I also like that you can easily print single pages from Internet Archive books. And for viewing online, I like that Archive's page images are color, not greyscale, although when you print them it takes more ink because the background, even if it looks white, may be enough of a color to print.
But Google Books still has, by far, the best Search tool. What a boon it is to have both!
I'm very thankful this month for help received from Barbara Poole at Life From The Roots and from Karen at Benson Memorial Library in Titusville, Pennsylvania, both of whom went above and beyond the call of duty to provide me with information I was searching for.
Incidentally, Barbara and I found that we are Alvord-Voar cousins, both descended from Alexander Alvord and his wife Mary Voar.
Another of my geneablogging cousins, Cheryl Schulte, has resumed posting at Two Sides of the Ocean, after a long period of absence due to time constraints. She's completed the 12-part series she started last year--From Whence I Came--and is now posting in the present. Welcome back, Cheryl!
Early in the month, Jasia's post, Genealogy as Therapy, struck a chord with me and with a lot of others as well. A week and a half ago, she did it again with Melancholy and Melancholy Too. Readers with ancestral roots in Detroit will identify with what she has to say in these two poignant posts.
The other day I visited several blogs looking for something I recalled reading. I discovered that a number of bloggers have removed the NavBar at the top of the page, and thus there is no Search This Blog feature. I wish y'all hadn't done that!
Don't miss NPR's great interactive slideshow, The Jobs of Yesteryear: Obsolete Occupations.
So happy to say that the North America section at Sedgwick.org is back up and running!
- More than a third of the 78 surnames listed on my Surnames page have now been linked to a post with more details about my ancestors of that name.
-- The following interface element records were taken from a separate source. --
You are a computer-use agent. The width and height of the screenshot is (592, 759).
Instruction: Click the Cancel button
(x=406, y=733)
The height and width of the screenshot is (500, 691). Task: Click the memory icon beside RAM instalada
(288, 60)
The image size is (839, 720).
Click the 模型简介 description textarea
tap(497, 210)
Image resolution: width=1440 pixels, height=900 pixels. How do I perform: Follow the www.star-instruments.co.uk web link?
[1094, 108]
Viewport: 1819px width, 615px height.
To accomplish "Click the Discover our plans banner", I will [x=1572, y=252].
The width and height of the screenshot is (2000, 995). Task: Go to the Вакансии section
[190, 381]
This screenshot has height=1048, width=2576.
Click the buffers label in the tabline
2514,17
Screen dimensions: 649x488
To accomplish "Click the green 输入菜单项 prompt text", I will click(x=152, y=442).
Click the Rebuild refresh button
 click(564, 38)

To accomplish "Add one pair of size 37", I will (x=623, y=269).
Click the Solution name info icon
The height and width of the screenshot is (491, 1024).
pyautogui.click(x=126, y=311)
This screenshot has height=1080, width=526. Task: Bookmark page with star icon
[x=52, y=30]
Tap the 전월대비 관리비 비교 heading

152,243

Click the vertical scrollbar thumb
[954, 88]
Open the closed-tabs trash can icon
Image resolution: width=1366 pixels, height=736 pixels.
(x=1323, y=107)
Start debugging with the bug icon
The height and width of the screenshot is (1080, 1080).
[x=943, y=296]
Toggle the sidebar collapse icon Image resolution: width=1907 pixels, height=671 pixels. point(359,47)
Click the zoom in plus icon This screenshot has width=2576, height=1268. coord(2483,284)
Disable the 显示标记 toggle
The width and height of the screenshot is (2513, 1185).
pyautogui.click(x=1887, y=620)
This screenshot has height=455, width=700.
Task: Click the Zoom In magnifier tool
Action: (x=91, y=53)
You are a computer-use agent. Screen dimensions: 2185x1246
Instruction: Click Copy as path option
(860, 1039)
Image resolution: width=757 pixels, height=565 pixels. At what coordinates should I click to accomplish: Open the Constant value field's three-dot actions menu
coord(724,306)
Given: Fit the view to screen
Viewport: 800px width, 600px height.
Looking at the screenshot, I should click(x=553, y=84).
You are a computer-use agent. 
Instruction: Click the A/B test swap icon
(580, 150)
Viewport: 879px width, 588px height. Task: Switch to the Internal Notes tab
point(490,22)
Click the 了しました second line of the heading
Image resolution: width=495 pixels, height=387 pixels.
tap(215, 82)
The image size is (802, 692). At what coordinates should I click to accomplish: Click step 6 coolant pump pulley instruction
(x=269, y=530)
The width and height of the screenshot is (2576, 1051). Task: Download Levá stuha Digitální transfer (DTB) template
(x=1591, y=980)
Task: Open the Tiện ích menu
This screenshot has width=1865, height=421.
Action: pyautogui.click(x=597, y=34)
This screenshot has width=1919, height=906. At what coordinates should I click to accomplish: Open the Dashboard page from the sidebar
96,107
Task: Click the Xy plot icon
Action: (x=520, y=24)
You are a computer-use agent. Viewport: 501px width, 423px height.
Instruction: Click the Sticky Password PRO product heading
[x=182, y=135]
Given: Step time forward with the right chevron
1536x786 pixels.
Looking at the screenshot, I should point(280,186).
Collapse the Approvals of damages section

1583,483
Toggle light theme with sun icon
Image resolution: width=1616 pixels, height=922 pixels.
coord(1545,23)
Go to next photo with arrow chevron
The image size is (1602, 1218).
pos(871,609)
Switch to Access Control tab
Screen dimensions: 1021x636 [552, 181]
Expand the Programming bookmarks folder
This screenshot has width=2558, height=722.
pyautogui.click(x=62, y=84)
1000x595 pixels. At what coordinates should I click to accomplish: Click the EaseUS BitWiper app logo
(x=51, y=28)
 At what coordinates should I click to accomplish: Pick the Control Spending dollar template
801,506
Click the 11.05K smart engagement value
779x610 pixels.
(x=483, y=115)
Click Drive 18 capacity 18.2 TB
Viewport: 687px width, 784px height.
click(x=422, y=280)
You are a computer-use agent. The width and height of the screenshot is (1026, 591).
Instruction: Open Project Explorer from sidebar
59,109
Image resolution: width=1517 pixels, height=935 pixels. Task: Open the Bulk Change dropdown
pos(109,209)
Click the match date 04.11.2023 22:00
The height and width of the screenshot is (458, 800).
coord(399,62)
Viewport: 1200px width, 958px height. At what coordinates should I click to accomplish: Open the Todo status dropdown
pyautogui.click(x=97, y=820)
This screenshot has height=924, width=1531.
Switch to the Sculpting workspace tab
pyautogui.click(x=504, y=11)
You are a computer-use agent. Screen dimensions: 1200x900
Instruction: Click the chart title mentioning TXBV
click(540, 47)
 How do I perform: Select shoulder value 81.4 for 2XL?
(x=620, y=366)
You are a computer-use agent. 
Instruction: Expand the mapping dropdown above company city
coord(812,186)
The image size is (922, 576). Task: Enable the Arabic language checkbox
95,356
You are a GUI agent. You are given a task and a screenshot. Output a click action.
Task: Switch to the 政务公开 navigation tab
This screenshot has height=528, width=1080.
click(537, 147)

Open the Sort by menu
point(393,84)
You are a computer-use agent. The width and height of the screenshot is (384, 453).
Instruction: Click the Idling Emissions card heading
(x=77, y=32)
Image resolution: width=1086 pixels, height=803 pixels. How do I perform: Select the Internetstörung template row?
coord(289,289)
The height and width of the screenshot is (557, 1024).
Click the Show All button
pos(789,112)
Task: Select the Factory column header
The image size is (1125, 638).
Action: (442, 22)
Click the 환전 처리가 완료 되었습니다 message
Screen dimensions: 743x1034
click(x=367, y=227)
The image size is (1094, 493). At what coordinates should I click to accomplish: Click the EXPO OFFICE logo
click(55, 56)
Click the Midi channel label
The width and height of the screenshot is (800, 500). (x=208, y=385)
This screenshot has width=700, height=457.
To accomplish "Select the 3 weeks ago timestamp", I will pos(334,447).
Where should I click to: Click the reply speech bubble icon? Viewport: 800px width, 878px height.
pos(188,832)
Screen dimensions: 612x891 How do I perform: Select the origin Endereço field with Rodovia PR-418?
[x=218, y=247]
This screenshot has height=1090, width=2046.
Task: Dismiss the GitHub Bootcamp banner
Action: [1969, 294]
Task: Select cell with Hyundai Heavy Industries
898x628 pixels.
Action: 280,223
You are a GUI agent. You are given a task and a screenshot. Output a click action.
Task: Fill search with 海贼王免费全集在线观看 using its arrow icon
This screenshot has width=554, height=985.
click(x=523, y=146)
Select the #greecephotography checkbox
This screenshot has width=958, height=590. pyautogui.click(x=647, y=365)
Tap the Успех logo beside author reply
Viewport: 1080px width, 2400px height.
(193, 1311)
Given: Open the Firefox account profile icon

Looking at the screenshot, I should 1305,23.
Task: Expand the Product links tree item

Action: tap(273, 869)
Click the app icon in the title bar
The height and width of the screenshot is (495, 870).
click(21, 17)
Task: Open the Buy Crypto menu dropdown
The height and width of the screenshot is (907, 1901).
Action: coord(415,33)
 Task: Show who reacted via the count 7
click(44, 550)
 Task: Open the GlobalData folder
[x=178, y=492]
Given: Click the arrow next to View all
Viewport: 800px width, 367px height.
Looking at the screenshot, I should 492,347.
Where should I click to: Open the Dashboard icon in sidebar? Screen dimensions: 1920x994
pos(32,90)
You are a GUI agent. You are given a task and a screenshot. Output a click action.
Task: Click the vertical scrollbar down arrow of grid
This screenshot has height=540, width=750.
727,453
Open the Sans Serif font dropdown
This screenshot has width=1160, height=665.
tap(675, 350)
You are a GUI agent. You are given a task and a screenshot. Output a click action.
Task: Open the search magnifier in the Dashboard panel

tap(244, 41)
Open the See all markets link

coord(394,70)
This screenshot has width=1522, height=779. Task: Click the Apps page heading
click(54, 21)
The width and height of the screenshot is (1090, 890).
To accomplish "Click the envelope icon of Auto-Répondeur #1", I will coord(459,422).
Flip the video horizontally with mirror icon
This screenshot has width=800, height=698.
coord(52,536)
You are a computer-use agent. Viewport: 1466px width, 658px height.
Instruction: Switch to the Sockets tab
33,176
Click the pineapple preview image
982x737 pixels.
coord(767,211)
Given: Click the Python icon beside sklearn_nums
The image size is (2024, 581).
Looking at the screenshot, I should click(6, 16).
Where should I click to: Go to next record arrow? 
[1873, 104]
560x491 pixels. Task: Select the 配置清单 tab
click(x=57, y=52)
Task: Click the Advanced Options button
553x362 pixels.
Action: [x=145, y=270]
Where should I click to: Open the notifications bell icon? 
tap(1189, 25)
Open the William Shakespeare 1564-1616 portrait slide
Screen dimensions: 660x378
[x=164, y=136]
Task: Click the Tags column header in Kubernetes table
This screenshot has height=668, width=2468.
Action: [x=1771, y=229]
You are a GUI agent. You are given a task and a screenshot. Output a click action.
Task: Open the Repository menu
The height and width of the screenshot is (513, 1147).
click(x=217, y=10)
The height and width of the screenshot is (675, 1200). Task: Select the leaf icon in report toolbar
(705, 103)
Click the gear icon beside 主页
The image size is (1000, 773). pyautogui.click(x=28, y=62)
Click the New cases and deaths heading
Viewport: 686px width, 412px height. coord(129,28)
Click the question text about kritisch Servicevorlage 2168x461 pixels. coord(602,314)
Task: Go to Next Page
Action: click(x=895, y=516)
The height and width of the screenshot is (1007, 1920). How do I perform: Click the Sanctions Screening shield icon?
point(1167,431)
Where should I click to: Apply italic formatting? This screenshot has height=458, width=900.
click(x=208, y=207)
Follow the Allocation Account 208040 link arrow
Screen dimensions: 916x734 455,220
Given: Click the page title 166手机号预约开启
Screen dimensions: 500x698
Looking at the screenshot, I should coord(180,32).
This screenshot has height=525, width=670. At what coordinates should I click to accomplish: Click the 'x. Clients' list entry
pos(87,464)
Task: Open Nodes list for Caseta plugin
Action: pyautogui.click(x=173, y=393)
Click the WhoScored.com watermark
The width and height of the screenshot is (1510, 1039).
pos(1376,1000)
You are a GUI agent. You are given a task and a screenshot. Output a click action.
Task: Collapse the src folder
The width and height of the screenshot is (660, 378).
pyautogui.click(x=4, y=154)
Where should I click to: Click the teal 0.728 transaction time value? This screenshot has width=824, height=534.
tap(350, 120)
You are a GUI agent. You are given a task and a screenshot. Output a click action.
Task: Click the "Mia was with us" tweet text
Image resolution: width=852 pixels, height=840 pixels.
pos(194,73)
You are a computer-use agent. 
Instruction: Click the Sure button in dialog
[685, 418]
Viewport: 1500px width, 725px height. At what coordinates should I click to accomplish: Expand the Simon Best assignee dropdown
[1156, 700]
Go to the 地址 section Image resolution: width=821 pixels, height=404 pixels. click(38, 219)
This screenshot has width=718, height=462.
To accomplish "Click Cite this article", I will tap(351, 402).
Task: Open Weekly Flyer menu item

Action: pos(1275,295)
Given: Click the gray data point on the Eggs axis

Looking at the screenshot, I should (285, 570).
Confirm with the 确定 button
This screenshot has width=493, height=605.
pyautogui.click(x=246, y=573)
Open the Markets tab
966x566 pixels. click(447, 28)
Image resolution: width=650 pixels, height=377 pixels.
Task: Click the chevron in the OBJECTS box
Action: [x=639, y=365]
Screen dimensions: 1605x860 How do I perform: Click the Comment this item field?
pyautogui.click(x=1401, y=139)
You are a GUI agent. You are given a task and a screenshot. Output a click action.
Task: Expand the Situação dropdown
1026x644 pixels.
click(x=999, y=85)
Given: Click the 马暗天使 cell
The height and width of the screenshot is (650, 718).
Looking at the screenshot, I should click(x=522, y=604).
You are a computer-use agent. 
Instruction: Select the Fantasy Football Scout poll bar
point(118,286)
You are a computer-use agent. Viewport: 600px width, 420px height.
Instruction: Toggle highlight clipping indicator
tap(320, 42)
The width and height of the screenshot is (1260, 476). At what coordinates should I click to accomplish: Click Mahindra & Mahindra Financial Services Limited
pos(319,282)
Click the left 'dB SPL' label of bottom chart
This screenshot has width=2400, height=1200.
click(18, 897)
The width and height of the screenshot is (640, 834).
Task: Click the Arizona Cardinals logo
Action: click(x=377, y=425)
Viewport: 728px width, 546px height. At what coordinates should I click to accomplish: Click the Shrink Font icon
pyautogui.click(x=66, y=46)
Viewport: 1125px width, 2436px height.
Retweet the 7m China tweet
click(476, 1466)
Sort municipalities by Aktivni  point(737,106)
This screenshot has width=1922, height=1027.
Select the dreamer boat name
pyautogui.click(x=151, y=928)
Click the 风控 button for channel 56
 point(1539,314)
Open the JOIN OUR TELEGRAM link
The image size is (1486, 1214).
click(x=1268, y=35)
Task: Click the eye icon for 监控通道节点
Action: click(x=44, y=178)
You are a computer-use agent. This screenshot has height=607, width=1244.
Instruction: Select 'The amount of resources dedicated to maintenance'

- Remaining focused on the Surnames page project has resulted in what may be a first-ever accomplishment for me--a full month of blog posts! And, while the formulaic nature of these posts does not make for the most exciting reading, that's the very trait which is helping me stay on task and get the job done. I also believe these posts will make my blog more useful in the long run.
- The Surnames page again! Preparing the posts to link there has resulted in a fairly orderly (for me!) search for information and sources to link to, and I've actually added a few surnames to my tree as a result.
- I added a Contact page to my blog, and I'm happy to say it was taken for a successful test run by a reader who needed some pages from a book I own.
- I set up a new binder for ancestors of Elijah Sedgwick. At present I'm collecting published information about them. I'm in no hurry to research people about whom books have already been written.
- I finally managed to make a backup copy of my Legacy database on a cute little thumb drive that my cousin Cheryl sent me. It's not the same as backing up my whole hard-drive, but it's definitely the most important single item and by far the hardest to replace.
And in the other column . . .
I'd intended to participate in the 91st Edition of the Carnival of Genealogy, A Tribute to Women, but I just didn't get my act together. And I haven't even started on my taxes yet either!